Data to use:
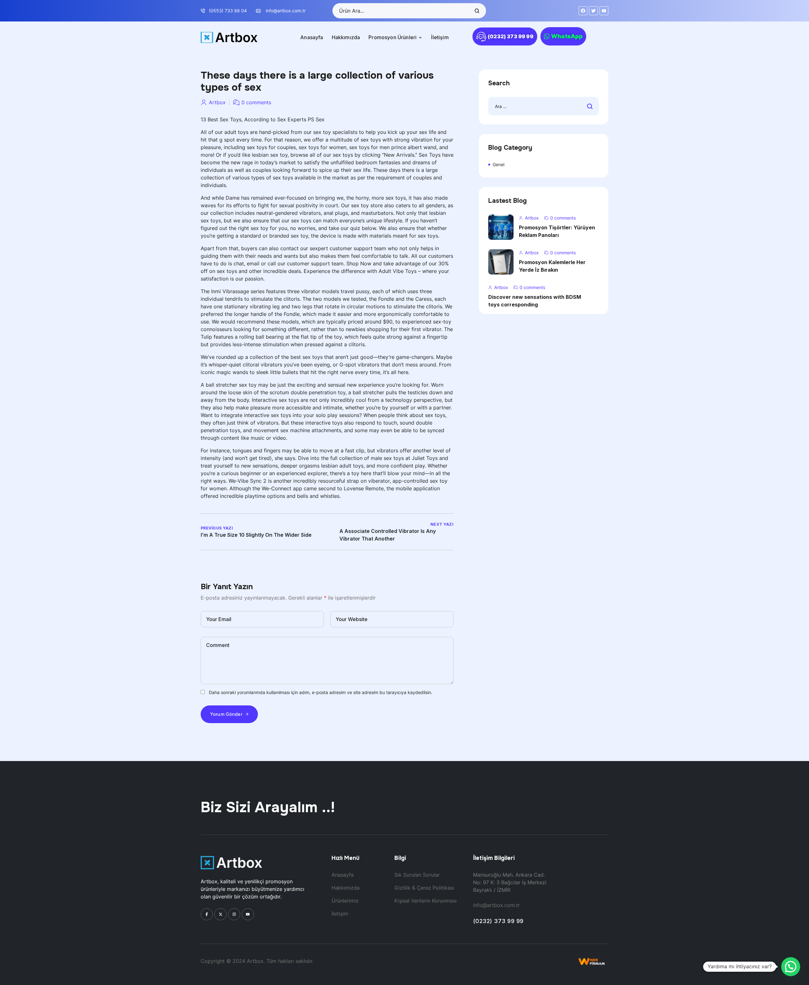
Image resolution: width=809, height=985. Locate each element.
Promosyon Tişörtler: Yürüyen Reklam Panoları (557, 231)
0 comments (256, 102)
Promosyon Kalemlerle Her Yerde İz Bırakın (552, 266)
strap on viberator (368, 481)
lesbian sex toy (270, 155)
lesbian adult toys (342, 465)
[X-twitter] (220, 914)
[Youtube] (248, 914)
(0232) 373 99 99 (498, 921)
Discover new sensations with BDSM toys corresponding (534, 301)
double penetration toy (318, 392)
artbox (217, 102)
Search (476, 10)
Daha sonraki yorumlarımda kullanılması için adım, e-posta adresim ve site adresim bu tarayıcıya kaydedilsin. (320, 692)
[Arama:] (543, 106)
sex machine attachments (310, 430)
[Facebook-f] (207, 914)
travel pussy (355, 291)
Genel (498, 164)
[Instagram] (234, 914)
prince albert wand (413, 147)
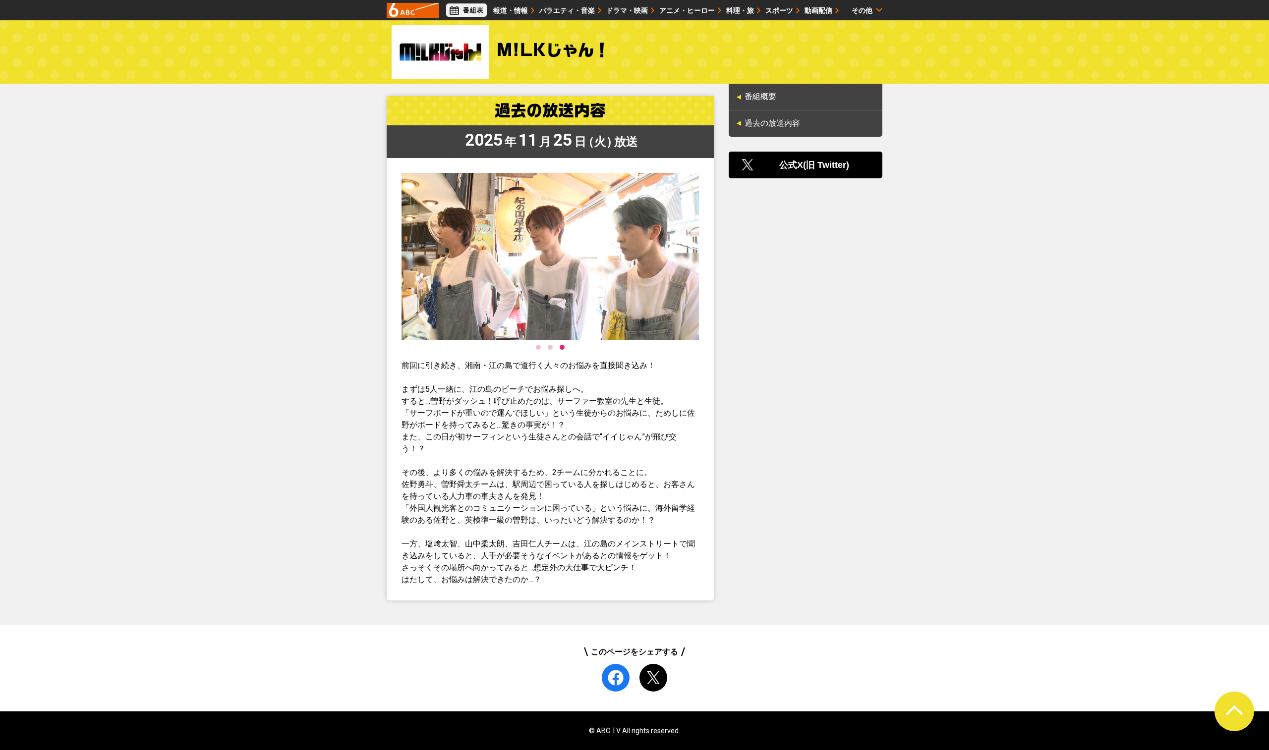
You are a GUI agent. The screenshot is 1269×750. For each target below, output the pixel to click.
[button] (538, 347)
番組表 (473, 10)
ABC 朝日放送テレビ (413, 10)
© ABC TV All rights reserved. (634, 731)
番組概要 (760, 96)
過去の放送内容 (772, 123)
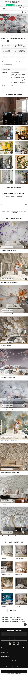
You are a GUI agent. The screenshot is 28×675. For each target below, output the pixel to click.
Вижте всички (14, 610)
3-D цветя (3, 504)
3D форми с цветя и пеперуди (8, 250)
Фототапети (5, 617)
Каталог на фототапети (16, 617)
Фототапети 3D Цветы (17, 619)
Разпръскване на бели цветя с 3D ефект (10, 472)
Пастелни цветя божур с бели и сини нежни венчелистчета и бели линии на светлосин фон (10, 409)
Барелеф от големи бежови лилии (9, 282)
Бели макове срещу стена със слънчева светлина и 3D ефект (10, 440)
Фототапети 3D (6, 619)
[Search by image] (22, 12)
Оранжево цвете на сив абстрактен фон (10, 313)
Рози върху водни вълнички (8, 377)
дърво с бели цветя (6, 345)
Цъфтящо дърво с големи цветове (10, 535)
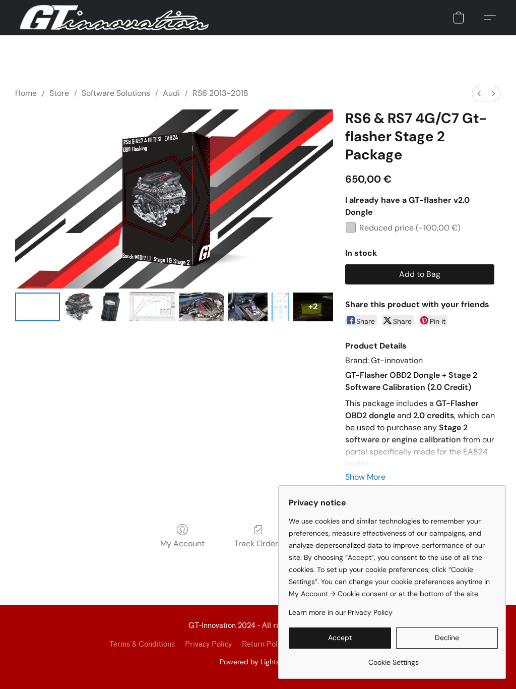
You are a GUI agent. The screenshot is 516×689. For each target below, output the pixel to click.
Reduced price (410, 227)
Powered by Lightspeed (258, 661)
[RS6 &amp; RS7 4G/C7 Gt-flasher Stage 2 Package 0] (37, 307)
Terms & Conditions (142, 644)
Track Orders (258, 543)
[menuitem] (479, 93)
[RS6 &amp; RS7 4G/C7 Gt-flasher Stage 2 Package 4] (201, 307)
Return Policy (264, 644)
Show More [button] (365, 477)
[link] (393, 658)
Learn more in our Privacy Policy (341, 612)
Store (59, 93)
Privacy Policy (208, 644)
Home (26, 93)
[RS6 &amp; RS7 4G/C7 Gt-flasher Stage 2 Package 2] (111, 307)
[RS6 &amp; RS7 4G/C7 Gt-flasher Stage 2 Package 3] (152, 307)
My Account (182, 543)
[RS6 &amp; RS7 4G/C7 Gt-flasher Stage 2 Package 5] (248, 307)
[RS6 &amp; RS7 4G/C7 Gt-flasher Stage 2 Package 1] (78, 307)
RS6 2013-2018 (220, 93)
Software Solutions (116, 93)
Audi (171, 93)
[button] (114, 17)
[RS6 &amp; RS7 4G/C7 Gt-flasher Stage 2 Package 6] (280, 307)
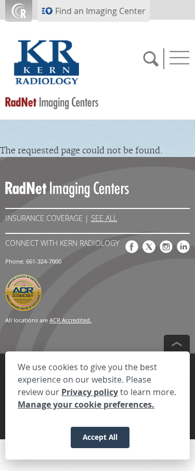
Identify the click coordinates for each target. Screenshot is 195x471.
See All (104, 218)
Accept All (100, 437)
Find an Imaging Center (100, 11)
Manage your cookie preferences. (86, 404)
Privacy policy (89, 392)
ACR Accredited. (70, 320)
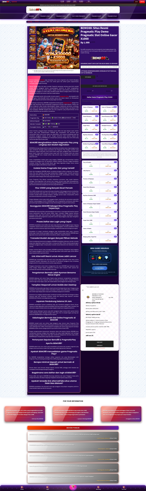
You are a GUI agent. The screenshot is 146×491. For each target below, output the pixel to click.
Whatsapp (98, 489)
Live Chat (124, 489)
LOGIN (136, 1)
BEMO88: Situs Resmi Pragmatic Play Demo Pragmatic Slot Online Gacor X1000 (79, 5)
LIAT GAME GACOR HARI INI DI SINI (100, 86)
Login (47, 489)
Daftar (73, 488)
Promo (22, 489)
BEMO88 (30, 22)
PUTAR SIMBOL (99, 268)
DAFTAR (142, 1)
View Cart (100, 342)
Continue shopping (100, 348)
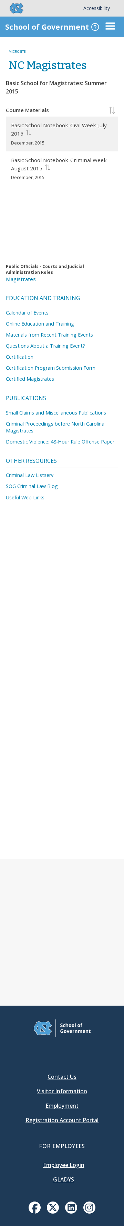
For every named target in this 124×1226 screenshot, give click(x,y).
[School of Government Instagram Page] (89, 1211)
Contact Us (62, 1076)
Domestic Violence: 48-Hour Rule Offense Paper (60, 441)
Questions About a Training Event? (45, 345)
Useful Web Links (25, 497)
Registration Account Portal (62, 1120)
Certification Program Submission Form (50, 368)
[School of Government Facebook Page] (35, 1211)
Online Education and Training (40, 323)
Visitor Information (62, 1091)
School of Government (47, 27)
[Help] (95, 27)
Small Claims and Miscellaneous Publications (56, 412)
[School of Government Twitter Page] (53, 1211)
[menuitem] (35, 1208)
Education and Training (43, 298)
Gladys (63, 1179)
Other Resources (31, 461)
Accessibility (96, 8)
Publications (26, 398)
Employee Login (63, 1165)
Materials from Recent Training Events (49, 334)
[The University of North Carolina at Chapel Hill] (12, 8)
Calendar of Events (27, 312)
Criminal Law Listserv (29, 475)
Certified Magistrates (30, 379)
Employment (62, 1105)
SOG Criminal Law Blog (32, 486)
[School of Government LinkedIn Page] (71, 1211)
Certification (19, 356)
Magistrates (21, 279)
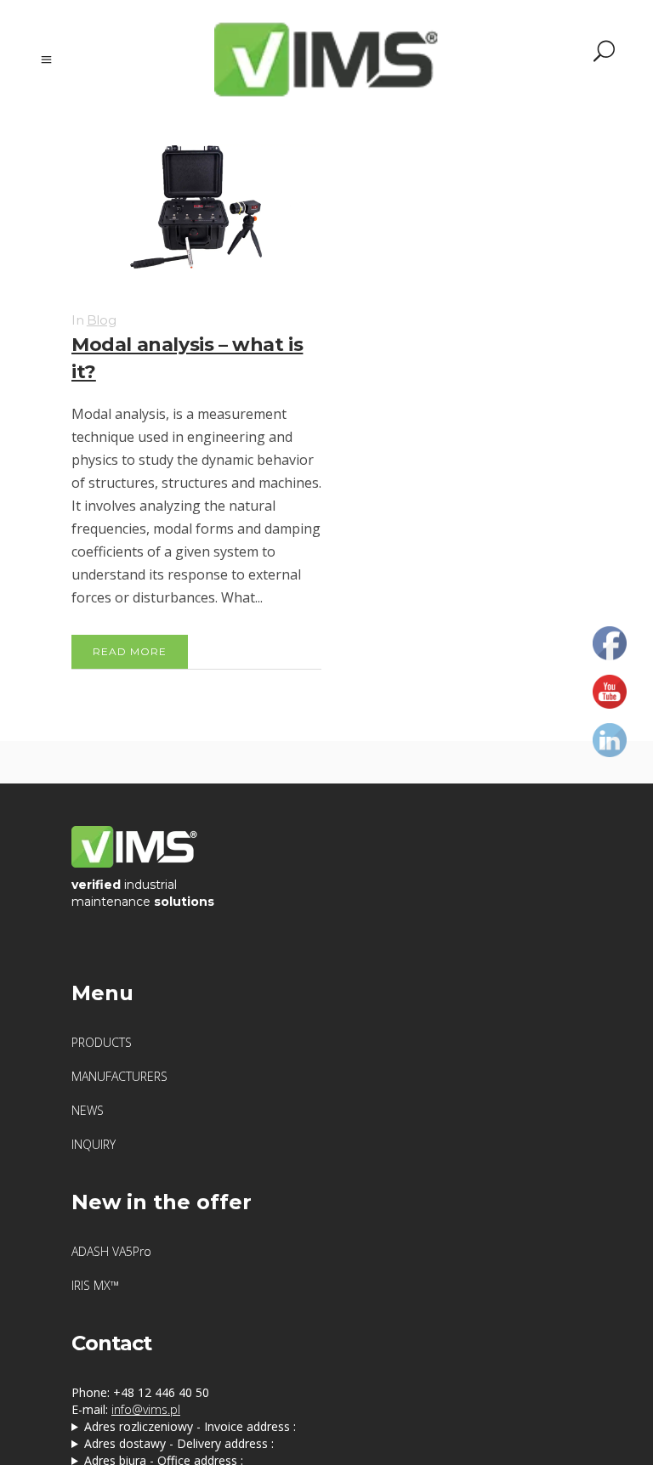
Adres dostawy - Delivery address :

What you are asked to do:
Rewrite all of these lines with every "Magistrates" changed to "Judges" and everything else left as is. Omit the pictures from the output.

Exercise response:
Image resolution: width=809, height=985. Locate each element.
Promosyon Tişörtler: Yürüyen Reklam Panoları (557, 231)
0 comments (256, 102)
Promosyon Kalemlerle Her Yerde İz Bırakın (552, 266)
strap on viberator (368, 481)
lesbian sex toy (270, 155)
lesbian adult toys (342, 465)
[X-twitter] (220, 914)
[Youtube] (248, 914)
(0232) 373 99 99 (498, 921)
Discover new sensations with BDSM toys corresponding (534, 301)
double penetration toy (318, 392)
artbox (217, 102)
Search (476, 10)
Daha sonraki yorumlarımda kullanılması için adım, e-posta adresim ve site adresim bu tarayıcıya kaydedilsin. (320, 692)
[Arama:] (543, 106)
sex machine attachments (310, 430)
[Facebook-f] (207, 914)
travel pussy (355, 291)
Genel (498, 164)
[Instagram] (234, 914)
prince albert wand (413, 147)
You are a GUI agent. The screenshot is 1269×750. For each target below, output the pixel to click.
[button] (538, 347)
番組表 (473, 10)
ABC 朝日放送テレビ (413, 10)
© ABC TV All rights reserved. (634, 731)
番組概要 (760, 96)
過去の放送内容 (772, 123)
You are a GUI agent. The screenshot is 28×675. For each target below, output the pixel to click.
Вижте всички (14, 610)
3-D цветя (3, 504)
3D форми с цветя и пеперуди (8, 250)
Фототапети (5, 617)
Каталог на фототапети (16, 617)
Фототапети 3D Цветы (17, 619)
Разпръскване на бели цветя с 3D ефект (10, 472)
Пастелни цветя божур с бели и сини нежни венчелистчета и бели линии на светлосин фон (10, 409)
Барелеф от големи бежови лилии (9, 282)
Бели макове срещу стена със слънчева светлина и 3D ефект (10, 440)
Фототапети 3D (6, 619)
[Search by image] (22, 12)
Оранжево цвете на сив абстрактен фон (10, 313)
Рози върху водни вълнички (8, 377)
дърво с бели цветя (6, 345)
Цъфтящо дърво с големи цветове (10, 535)
You are a GUI agent. The screenshot is 516×689. For each target below, output the pixel to click.
Reduced price (410, 227)
Powered by Lightspeed (258, 661)
[RS6 &amp; RS7 4G/C7 Gt-flasher Stage 2 Package 0] (37, 307)
Terms & Conditions (142, 644)
Track Orders (258, 543)
[menuitem] (479, 93)
[RS6 &amp; RS7 4G/C7 Gt-flasher Stage 2 Package 4] (201, 307)
Return Policy (264, 644)
Show More [button] (365, 477)
[link] (393, 658)
Learn more in our Privacy Policy (341, 612)
Store (59, 93)
Privacy Policy (208, 644)
Home (26, 93)
[RS6 &amp; RS7 4G/C7 Gt-flasher Stage 2 Package 2] (111, 307)
[RS6 &amp; RS7 4G/C7 Gt-flasher Stage 2 Package 3] (152, 307)
My Account (182, 543)
[RS6 &amp; RS7 4G/C7 Gt-flasher Stage 2 Package 5] (248, 307)
[RS6 &amp; RS7 4G/C7 Gt-flasher Stage 2 Package 1] (78, 307)
RS6 2013-2018 (220, 93)
Software Solutions (116, 93)
Audi (171, 93)
[button] (114, 17)
[RS6 &amp; RS7 4G/C7 Gt-flasher Stage 2 Package 6] (280, 307)
Identify the click coordinates for each target. Screenshot is 195x471.
See All (104, 218)
Accept All (100, 437)
Find an Imaging Center (100, 11)
Manage your cookie preferences. (86, 404)
Privacy policy (89, 392)
ACR Accredited. (70, 320)
You are a GUI agent. The screenshot is 146×491. For each target below, output the pixel to click.
Whatsapp (98, 489)
Live Chat (124, 489)
LOGIN (136, 1)
BEMO88: Situs Resmi Pragmatic Play Demo Pragmatic Slot Online Gacor X1000 (79, 5)
LIAT GAME GACOR HARI INI DI SINI (100, 86)
Login (47, 489)
Daftar (73, 488)
Promo (22, 489)
BEMO88 (30, 22)
PUTAR SIMBOL (99, 268)
DAFTAR (142, 1)
View Cart (100, 342)
Continue shopping (100, 348)
For every named target in this 124×1226 screenshot, give click(x,y).
[School of Government Instagram Page] (89, 1211)
Contact Us (62, 1076)
Domestic Violence: 48-Hour Rule Offense Paper (60, 441)
Questions About a Training Event? (45, 345)
Useful Web Links (25, 497)
Registration Account Portal (62, 1120)
Certification Program Submission Form (50, 368)
[School of Government Facebook Page] (35, 1211)
Online Education and Training (40, 323)
Visitor Information (62, 1091)
School of Government (47, 27)
[Help] (95, 27)
Small Claims and Miscellaneous Publications (56, 412)
[School of Government Twitter Page] (53, 1211)
[menuitem] (35, 1208)
Education and Training (43, 298)
Gladys (63, 1179)
Other Resources (31, 461)
Accessibility (96, 8)
Publications (26, 398)
Employee Login (63, 1165)
Materials from Recent Training Events (49, 334)
[The University of North Carolina at Chapel Hill] (12, 8)
Calendar of Events (27, 312)
Criminal Law Listserv (29, 475)
Certified Judges (30, 379)
Employment (62, 1105)
SOG Criminal Law Blog (32, 486)
[School of Government LinkedIn Page] (71, 1211)
Certification (19, 356)
Judges (21, 279)
Adres dostawy - Delivery address :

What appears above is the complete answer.